Burnet has a hard time holding onto its barbecue joints. Even the ones that have enjoyed accolades in the small town northwest of Austin have gone by the wayside. Burnet County Barbeque was in our Top 50 BBQ list in 1997 and 2003. It was replaced by Payne’s Bar-B-Q Shak, which made our 2017 list, but the Paynes retired and closed the place last year. A long while back, I enjoyed meals at Post Mountain BBQ and Burnet County Feed Store, and appreciated the strange tiki atmosphere at Bird’s BBQ. They’re all gone, but there’s a new joint in town that might have some staying power.

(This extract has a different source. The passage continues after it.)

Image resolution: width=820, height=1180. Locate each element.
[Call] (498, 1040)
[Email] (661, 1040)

Danny Lester and his business partner, Jonny Simons, opened Warehouse BBQ and Meetery in an old Coca-Cola warehouse in October 2020. In preparation, Lester took an old tractor gifted from a friend and had a local welder turn it into a smoker. The engine was replaced with a firebox, but Lester doesn’t cook barbecue there. It sits out front to send smoke signals. The joint’s motto is: “We’re open if the tractor’s smokin’.”

Lester and his brother-in-law Junior Morris smoke all the barbecue behind the restaurant in a 21-foot-long steel offset smoker. Rather than using the post-oak wood common in the area, Lester prefers to cook with live oak. “It burns cleaner,” he said. The method is a far cry from the way Lester’s barbecue career began decades ago. While attending Bertram High School (Lester graduated in the school’s final class in 1970), he would tag along with his grandfather Richard Heine to cater weddings and graduation celebrations. Heine’s specialty was whole goats cooked directly over wood coals in a steel pit he’d haul behind his truck.

Lester moved on to different career paths. He was a police officer in Burnet for 25 years, and retired from his position as public works director in Burnet a few years ago. He was a member of the city council until last year and is running again in this year’s May election. Barbecue has been his lifelong passion and is once again his profession. He opened Warehouse BBQ because he thought his town needed a dependably good barbecue joint. “We take pride in our barbecue and being friendly,” Lester said.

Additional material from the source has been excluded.